A scene involving a striptease by Claire was heavily censored.

==Release==
The film opened at the Odeon Marble Arch in London in December 1962.

==Reception==

=== Box office ===
It was one of the 12 most popular films at the British box office in 1963.
===Critical===
The Monthly Film Bulletin wrote: "An attempt to please an affluent society through a brash portrayal of its current fads and fancies. Everything is here: the Twist, sentimental Scottish songs, vintage cars, the driving test, and an assortment of fashionable popsies. James Robertson Justice looks uncomfortable as a vacillating and over-fond father, knowing that his attempts to separate his daughter from a *haggis-headed halfwit" are sure to fail. Precedent demands that the boy from the wrong side of town marry the daughter of the local tycoon, and so does the banal script. Relief arrives momentarily in the shape of a chase reminiscent of the Keystone Cops, punctuated by the untimely ascent of Frankie Howerd from a manhole."

Variety wrote "A thin idea is pumped up into a reasonably brisk, amusing situation comedy, which is helped by a cast of experienced farceurs. In dialog, the pic is short on wit but there is enough slapstick fun."

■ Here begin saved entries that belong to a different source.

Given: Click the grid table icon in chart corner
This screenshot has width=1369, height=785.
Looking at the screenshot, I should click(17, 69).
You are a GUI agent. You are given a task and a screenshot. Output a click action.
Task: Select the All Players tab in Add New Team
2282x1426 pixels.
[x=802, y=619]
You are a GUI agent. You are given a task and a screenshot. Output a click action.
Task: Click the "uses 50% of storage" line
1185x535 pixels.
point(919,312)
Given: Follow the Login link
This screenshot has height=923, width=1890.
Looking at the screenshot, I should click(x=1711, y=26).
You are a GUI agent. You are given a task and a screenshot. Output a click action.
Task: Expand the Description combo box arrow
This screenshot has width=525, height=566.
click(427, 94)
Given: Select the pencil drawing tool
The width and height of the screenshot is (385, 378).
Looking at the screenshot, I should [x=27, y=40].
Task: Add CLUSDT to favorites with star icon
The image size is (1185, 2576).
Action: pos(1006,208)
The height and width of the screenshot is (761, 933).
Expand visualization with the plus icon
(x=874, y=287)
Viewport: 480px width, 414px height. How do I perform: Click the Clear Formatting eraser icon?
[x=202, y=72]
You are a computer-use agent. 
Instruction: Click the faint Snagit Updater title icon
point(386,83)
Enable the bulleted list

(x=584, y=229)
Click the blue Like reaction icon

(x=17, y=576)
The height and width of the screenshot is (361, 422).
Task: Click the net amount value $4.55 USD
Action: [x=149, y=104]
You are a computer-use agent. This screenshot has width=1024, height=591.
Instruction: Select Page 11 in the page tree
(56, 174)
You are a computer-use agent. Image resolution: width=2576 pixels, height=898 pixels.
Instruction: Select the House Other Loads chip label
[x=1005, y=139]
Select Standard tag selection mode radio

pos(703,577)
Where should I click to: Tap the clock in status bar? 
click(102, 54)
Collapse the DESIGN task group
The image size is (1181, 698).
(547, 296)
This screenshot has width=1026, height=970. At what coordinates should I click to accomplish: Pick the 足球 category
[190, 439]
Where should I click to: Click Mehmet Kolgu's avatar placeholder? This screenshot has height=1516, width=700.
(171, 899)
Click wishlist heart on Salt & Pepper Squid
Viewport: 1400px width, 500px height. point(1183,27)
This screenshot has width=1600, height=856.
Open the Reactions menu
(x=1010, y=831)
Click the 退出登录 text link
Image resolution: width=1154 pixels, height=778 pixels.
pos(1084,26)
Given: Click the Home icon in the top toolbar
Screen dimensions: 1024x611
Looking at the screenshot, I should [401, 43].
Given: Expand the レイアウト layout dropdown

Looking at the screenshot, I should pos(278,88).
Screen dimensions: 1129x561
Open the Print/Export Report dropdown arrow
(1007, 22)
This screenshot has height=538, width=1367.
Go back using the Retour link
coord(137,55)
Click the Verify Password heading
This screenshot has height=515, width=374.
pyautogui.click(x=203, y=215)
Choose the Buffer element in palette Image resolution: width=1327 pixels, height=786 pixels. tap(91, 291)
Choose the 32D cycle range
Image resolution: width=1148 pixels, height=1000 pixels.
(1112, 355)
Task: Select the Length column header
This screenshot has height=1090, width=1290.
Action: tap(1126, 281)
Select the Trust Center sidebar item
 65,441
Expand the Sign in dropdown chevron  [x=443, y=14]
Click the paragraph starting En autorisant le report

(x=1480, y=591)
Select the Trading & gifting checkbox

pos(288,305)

The Radio Times Guide to Films gave the film 3/5 stars, writing: "Despite driving up too many B roads, this story of a civil servant (Stanley Baxter), his car (a Bentley) and the girl on whom he dotes (Julie Christie) has such a degree of fresh-faced innocence that you appreciate the film's charm rather than notice the rambling plot. This Rank movie is tackled with relish by the cast: Christie is simpering and decent, Baxter is spot-on with his "gormless comic" style and James Robertson-Justice booms throughout."

== Home media ==
The Fast Lady was issued on Region 2 DVD in the UK on 2 February 2004. A high definition restoration from the original film elements was released on DVD and Blu-ray by Network on 24 February 2020.